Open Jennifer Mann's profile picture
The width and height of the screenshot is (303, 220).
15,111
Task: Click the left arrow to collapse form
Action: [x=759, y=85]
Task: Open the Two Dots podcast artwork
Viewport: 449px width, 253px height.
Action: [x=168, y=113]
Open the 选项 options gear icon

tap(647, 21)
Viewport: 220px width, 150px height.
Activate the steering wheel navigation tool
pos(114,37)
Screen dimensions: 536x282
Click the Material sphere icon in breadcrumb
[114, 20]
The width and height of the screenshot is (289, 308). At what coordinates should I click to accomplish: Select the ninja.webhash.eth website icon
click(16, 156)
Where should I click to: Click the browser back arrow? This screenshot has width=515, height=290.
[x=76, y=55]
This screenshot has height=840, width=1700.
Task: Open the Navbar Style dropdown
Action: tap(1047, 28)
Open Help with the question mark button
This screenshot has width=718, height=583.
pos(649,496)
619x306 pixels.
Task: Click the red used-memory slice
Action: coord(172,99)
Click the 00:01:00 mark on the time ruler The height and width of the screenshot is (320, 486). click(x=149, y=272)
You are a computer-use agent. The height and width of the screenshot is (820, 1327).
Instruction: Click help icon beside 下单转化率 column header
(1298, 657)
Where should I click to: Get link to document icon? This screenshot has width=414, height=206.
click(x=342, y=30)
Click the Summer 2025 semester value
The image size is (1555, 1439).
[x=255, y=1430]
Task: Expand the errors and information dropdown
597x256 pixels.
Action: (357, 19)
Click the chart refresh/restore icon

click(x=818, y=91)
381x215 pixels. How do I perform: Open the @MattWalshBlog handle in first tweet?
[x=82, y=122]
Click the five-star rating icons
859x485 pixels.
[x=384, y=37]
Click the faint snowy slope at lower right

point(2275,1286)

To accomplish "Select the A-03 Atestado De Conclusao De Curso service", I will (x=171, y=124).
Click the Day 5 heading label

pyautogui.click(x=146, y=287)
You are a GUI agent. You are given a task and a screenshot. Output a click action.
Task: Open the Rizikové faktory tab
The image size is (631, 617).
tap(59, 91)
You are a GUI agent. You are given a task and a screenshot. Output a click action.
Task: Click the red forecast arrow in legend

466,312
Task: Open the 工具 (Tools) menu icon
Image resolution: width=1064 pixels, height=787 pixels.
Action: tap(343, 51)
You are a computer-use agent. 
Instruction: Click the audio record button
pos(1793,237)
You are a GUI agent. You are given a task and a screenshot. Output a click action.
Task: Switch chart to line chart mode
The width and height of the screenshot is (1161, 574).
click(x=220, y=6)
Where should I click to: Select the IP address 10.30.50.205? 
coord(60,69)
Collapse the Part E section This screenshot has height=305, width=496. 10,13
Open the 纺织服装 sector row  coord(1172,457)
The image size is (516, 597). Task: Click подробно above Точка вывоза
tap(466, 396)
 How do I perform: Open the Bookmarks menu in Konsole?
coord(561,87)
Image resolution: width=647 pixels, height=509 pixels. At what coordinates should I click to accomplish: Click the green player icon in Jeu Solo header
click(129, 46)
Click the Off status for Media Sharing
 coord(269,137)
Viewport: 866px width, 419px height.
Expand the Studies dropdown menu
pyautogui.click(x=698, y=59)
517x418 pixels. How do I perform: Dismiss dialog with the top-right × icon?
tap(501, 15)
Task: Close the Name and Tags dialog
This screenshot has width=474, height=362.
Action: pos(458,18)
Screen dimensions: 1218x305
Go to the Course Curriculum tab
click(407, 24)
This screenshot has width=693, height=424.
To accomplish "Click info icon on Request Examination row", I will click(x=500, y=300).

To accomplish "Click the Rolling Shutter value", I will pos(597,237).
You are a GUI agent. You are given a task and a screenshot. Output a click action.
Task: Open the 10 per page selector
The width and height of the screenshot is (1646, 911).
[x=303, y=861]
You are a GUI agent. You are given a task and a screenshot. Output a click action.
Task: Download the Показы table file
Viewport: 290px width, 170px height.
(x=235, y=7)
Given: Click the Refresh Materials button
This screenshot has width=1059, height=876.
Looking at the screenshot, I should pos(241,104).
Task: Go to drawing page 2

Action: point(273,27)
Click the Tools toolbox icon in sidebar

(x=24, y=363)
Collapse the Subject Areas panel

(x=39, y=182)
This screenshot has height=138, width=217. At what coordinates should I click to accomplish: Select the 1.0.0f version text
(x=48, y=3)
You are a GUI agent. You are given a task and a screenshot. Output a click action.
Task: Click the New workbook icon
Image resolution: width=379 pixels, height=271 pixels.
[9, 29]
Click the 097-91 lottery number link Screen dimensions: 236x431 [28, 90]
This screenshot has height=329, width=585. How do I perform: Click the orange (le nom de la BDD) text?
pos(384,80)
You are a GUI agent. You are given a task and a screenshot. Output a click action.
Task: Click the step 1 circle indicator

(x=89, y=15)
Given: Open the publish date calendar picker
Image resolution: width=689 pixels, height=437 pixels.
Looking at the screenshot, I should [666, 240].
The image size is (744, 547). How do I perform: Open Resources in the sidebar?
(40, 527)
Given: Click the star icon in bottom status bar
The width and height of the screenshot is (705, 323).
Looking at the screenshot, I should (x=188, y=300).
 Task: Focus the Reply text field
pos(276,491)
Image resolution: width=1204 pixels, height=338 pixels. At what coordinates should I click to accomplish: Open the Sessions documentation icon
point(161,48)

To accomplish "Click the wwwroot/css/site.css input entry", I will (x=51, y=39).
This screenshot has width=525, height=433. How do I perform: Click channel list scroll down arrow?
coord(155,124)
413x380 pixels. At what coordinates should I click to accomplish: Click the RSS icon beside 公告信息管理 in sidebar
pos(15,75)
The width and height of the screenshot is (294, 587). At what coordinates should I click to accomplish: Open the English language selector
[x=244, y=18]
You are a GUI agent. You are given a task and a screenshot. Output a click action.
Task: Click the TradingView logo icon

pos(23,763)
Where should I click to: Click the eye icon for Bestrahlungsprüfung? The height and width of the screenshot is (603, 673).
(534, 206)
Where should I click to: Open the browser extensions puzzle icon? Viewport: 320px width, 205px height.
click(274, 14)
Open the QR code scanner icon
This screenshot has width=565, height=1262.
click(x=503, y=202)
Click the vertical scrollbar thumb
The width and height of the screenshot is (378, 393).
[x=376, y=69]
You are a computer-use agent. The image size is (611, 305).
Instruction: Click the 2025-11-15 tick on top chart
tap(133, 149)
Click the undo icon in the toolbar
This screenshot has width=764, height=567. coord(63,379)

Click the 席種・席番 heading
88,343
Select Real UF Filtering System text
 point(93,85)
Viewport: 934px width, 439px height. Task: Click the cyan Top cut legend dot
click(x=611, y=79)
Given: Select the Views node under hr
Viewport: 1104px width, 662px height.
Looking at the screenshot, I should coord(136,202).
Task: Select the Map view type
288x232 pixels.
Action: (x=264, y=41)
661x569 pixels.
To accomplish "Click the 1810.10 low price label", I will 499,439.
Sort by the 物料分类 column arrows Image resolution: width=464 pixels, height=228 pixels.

++++++++

— Task goal —
Output the lines above again, word for word.

— Final result —
Open Jennifer Mann's profile picture
The width and height of the screenshot is (303, 220).
15,111
Task: Click the left arrow to collapse form
Action: [x=759, y=85]
Task: Open the Two Dots podcast artwork
Viewport: 449px width, 253px height.
Action: [x=168, y=113]
Open the 选项 options gear icon

tap(647, 21)
Viewport: 220px width, 150px height.
Activate the steering wheel navigation tool
pos(114,37)
Screen dimensions: 536x282
Click the Material sphere icon in breadcrumb
[114, 20]
The width and height of the screenshot is (289, 308). At what coordinates should I click to accomplish: Select the ninja.webhash.eth website icon
click(16, 156)
Where should I click to: Click the browser back arrow? This screenshot has width=515, height=290.
[x=76, y=55]
This screenshot has height=840, width=1700.
Task: Open the Navbar Style dropdown
Action: tap(1047, 28)
Open Help with the question mark button
This screenshot has width=718, height=583.
pos(649,496)
619x306 pixels.
Task: Click the red used-memory slice
Action: coord(172,99)
Click the 00:01:00 mark on the time ruler The height and width of the screenshot is (320, 486). click(x=149, y=272)
You are a computer-use agent. The height and width of the screenshot is (820, 1327).
Instruction: Click help icon beside 下单转化率 column header
(1298, 657)
Where should I click to: Get link to document icon? This screenshot has width=414, height=206.
click(x=342, y=30)
Click the Summer 2025 semester value
The image size is (1555, 1439).
[x=255, y=1430]
Task: Expand the errors and information dropdown
597x256 pixels.
Action: (357, 19)
Click the chart refresh/restore icon

click(x=818, y=91)
381x215 pixels. How do I perform: Open the @MattWalshBlog handle in first tweet?
[x=82, y=122]
Click the five-star rating icons
859x485 pixels.
[x=384, y=37]
Click the faint snowy slope at lower right

point(2275,1286)

To accomplish "Select the A-03 Atestado De Conclusao De Curso service", I will (x=171, y=124).
Click the Day 5 heading label

pyautogui.click(x=146, y=287)
You are a GUI agent. You are given a task and a screenshot. Output a click action.
Task: Open the Rizikové faktory tab
The image size is (631, 617).
tap(59, 91)
You are a GUI agent. You are given a task and a screenshot. Output a click action.
Task: Click the red forecast arrow in legend

466,312
Task: Open the 工具 (Tools) menu icon
Image resolution: width=1064 pixels, height=787 pixels.
Action: tap(343, 51)
You are a computer-use agent. 
Instruction: Click the audio record button
pos(1793,237)
You are a GUI agent. You are given a task and a screenshot. Output a click action.
Task: Switch chart to line chart mode
The width and height of the screenshot is (1161, 574).
click(x=220, y=6)
Where should I click to: Select the IP address 10.30.50.205? 
coord(60,69)
Collapse the Part E section This screenshot has height=305, width=496. 10,13
Open the 纺织服装 sector row  coord(1172,457)
The image size is (516, 597). Task: Click подробно above Точка вывоза
tap(466, 396)
 How do I perform: Open the Bookmarks menu in Konsole?
coord(561,87)
Image resolution: width=647 pixels, height=509 pixels. At what coordinates should I click to accomplish: Click the green player icon in Jeu Solo header
click(129, 46)
Click the Off status for Media Sharing
 coord(269,137)
Viewport: 866px width, 419px height.
Expand the Studies dropdown menu
pyautogui.click(x=698, y=59)
517x418 pixels. How do I perform: Dismiss dialog with the top-right × icon?
tap(501, 15)
Task: Close the Name and Tags dialog
This screenshot has width=474, height=362.
Action: pos(458,18)
Screen dimensions: 1218x305
Go to the Course Curriculum tab
click(407, 24)
This screenshot has width=693, height=424.
To accomplish "Click info icon on Request Examination row", I will click(x=500, y=300).

To accomplish "Click the Rolling Shutter value", I will pos(597,237).
You are a GUI agent. You are given a task and a screenshot. Output a click action.
Task: Open the 10 per page selector
The width and height of the screenshot is (1646, 911).
[x=303, y=861]
You are a GUI agent. You are given a task and a screenshot. Output a click action.
Task: Download the Показы table file
Viewport: 290px width, 170px height.
(x=235, y=7)
Given: Click the Refresh Materials button
This screenshot has width=1059, height=876.
Looking at the screenshot, I should pos(241,104).
Task: Go to drawing page 2

Action: point(273,27)
Click the Tools toolbox icon in sidebar

(x=24, y=363)
Collapse the Subject Areas panel

(x=39, y=182)
This screenshot has height=138, width=217. At what coordinates should I click to accomplish: Select the 1.0.0f version text
(x=48, y=3)
You are a GUI agent. You are given a task and a screenshot. Output a click action.
Task: Click the New workbook icon
Image resolution: width=379 pixels, height=271 pixels.
[9, 29]
Click the 097-91 lottery number link Screen dimensions: 236x431 [28, 90]
This screenshot has height=329, width=585. How do I perform: Click the orange (le nom de la BDD) text?
pos(384,80)
You are a GUI agent. You are given a task and a screenshot. Output a click action.
Task: Click the step 1 circle indicator

(x=89, y=15)
Given: Open the publish date calendar picker
Image resolution: width=689 pixels, height=437 pixels.
Looking at the screenshot, I should [666, 240].
The image size is (744, 547). How do I perform: Open Resources in the sidebar?
(40, 527)
Given: Click the star icon in bottom status bar
The width and height of the screenshot is (705, 323).
Looking at the screenshot, I should (x=188, y=300).
 Task: Focus the Reply text field
pos(276,491)
Image resolution: width=1204 pixels, height=338 pixels. At what coordinates should I click to accomplish: Open the Sessions documentation icon
point(161,48)

To accomplish "Click the wwwroot/css/site.css input entry", I will (x=51, y=39).
This screenshot has width=525, height=433. How do I perform: Click channel list scroll down arrow?
coord(155,124)
413x380 pixels. At what coordinates should I click to accomplish: Click the RSS icon beside 公告信息管理 in sidebar
pos(15,75)
The width and height of the screenshot is (294, 587). At what coordinates should I click to accomplish: Open the English language selector
[x=244, y=18]
You are a GUI agent. You are given a task and a screenshot. Output a click action.
Task: Click the TradingView logo icon

pos(23,763)
Where should I click to: Click the eye icon for Bestrahlungsprüfung? The height and width of the screenshot is (603, 673).
(534, 206)
Where should I click to: Open the browser extensions puzzle icon? Viewport: 320px width, 205px height.
click(274, 14)
Open the QR code scanner icon
This screenshot has width=565, height=1262.
click(x=503, y=202)
Click the vertical scrollbar thumb
The width and height of the screenshot is (378, 393).
[x=376, y=69]
You are a computer-use agent. The image size is (611, 305).
Instruction: Click the 2025-11-15 tick on top chart
tap(133, 149)
Click the undo icon in the toolbar
This screenshot has width=764, height=567. coord(63,379)

Click the 席種・席番 heading
88,343
Select Real UF Filtering System text
 point(93,85)
Viewport: 934px width, 439px height. Task: Click the cyan Top cut legend dot
click(x=611, y=79)
Given: Select the Views node under hr
Viewport: 1104px width, 662px height.
Looking at the screenshot, I should coord(136,202).
Task: Select the Map view type
288x232 pixels.
Action: (x=264, y=41)
661x569 pixels.
To accomplish "Click the 1810.10 low price label", I will 499,439.
Sort by the 物料分类 column arrows Image resolution: width=464 pixels, height=228 pixels.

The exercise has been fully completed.